(Rows contained in a dataset)
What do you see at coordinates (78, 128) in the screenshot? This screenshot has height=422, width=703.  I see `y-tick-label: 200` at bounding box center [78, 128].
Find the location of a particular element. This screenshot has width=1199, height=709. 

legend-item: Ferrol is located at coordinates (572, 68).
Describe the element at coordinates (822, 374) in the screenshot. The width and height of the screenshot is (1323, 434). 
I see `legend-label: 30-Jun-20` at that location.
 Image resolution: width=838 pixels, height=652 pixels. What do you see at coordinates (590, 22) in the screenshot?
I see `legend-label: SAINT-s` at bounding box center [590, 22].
==
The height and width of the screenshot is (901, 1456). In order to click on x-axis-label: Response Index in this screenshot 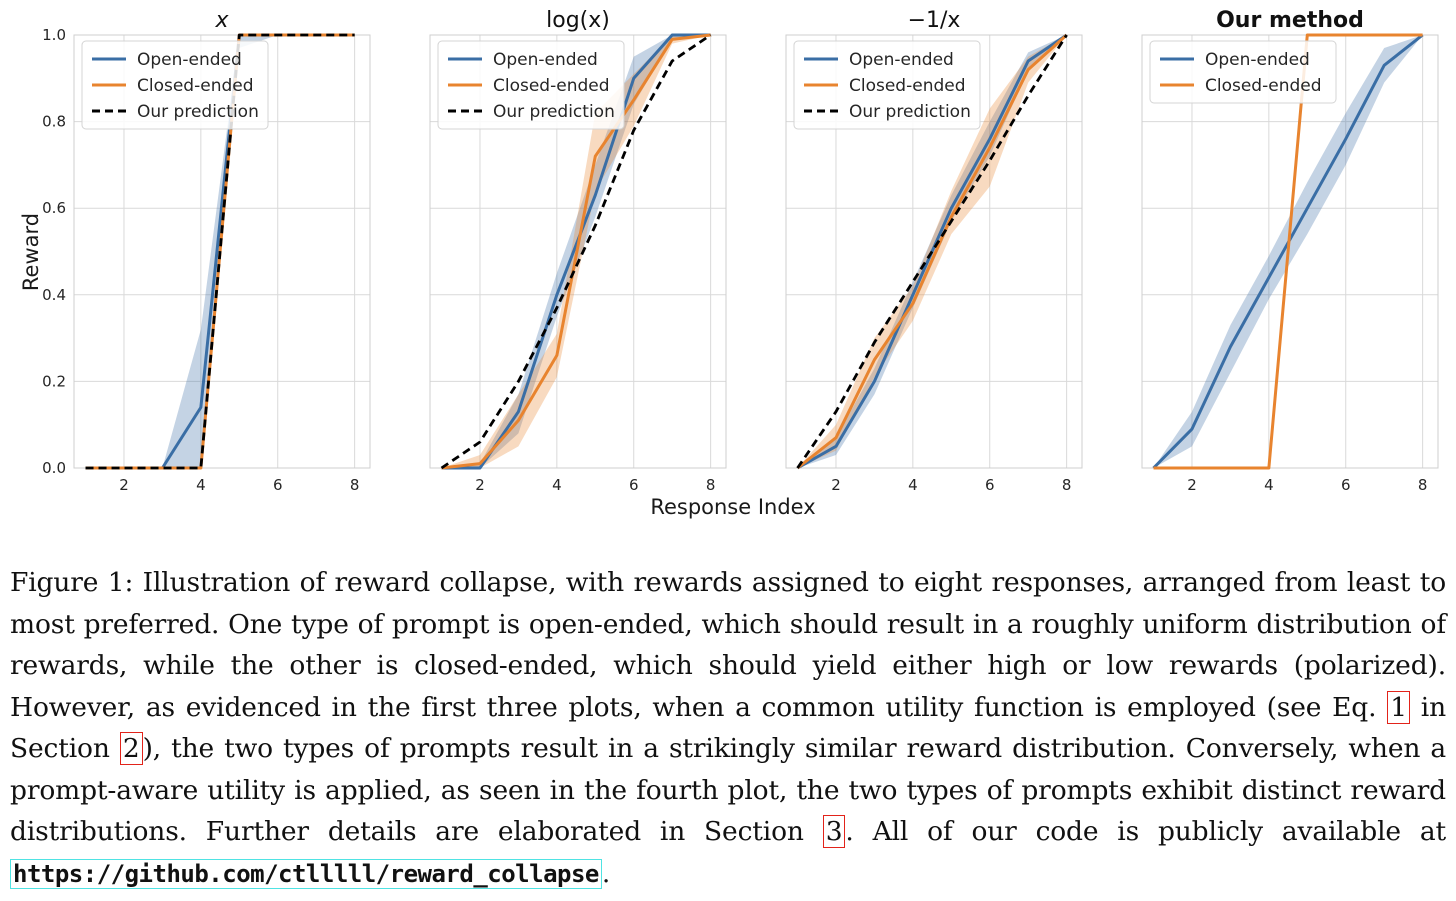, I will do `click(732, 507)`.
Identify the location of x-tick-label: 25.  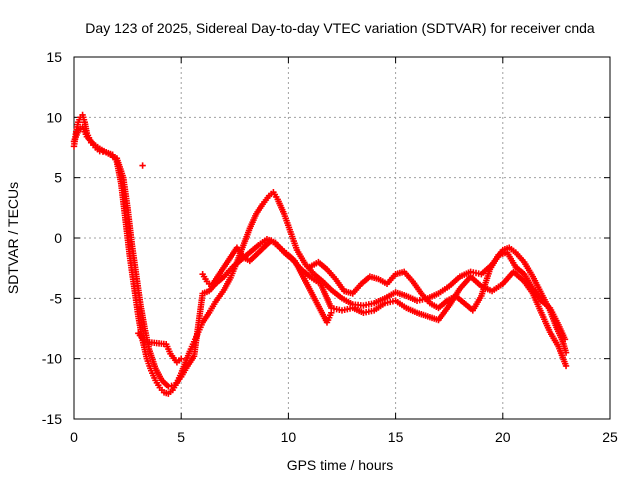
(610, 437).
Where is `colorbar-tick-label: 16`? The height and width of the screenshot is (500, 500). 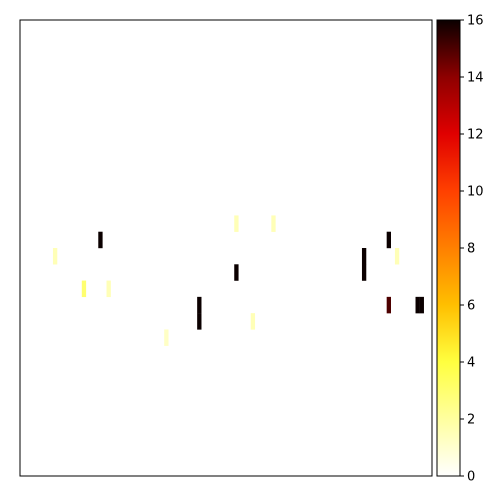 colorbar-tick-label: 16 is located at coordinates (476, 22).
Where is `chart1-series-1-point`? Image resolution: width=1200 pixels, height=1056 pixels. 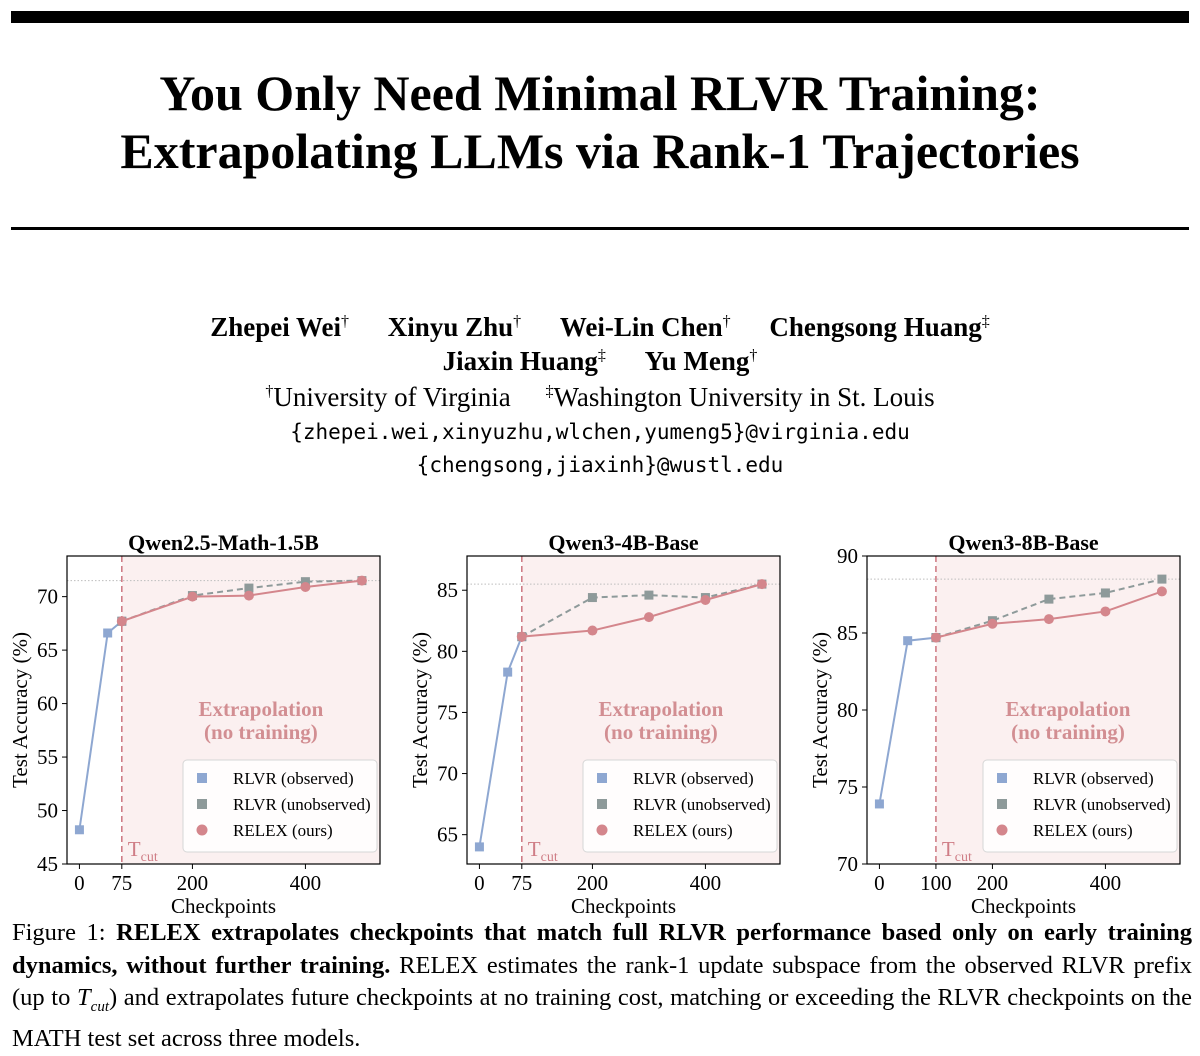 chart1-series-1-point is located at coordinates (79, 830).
==
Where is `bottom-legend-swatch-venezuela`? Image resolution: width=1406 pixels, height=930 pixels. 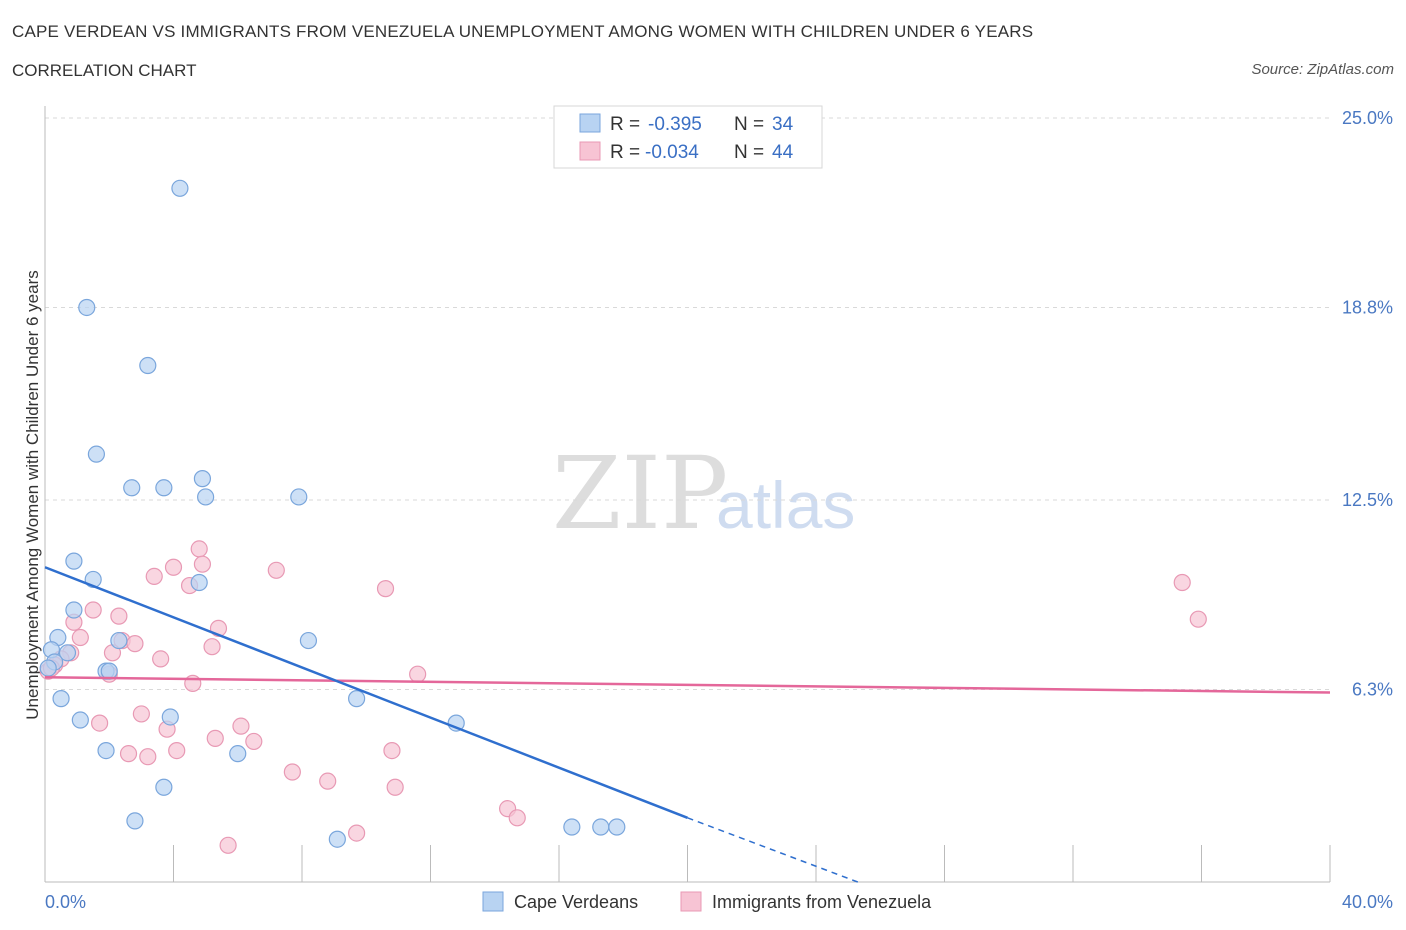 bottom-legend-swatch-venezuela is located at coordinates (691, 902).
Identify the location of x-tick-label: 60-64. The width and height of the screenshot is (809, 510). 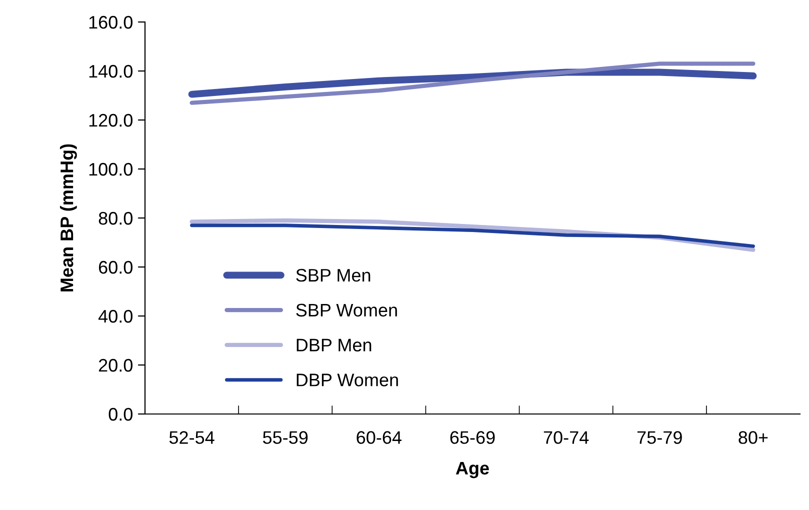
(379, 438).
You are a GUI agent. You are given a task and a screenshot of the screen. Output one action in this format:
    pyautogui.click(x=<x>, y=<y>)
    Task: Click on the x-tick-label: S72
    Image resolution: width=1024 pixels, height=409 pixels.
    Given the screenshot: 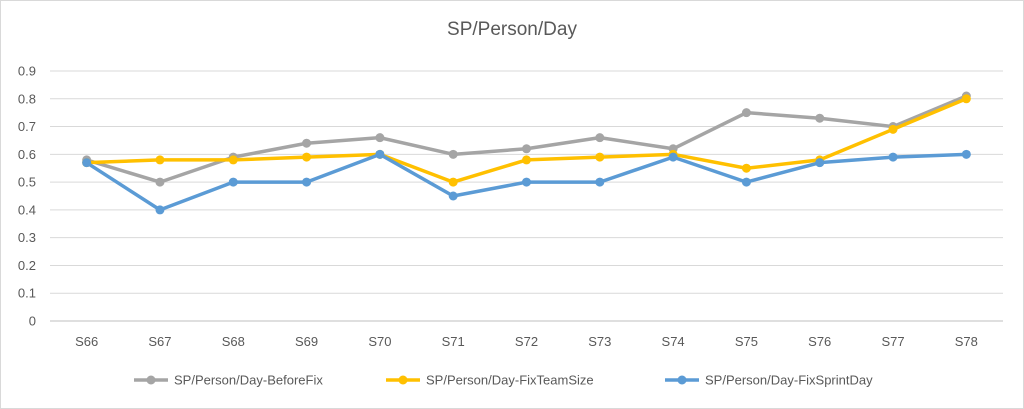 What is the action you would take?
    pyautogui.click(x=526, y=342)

EXERCISE GOAL ▸ Copy the rows above verbatim, beginning with the line that contains "What do you see at coordinates (78, 128)" and continuing through the line that contains "center [590, 22].", with both of those lines included.

ANSWER TO THIS PROBLEM ▸
What do you see at coordinates (78, 128) in the screenshot? This screenshot has height=422, width=703.  I see `y-tick-label: 200` at bounding box center [78, 128].
Find the location of a particular element. This screenshot has width=1199, height=709. 

legend-item: Ferrol is located at coordinates (572, 68).
Describe the element at coordinates (822, 374) in the screenshot. The width and height of the screenshot is (1323, 434). 
I see `legend-label: 30-Jun-20` at that location.
 Image resolution: width=838 pixels, height=652 pixels. What do you see at coordinates (590, 22) in the screenshot?
I see `legend-label: SAINT-s` at bounding box center [590, 22].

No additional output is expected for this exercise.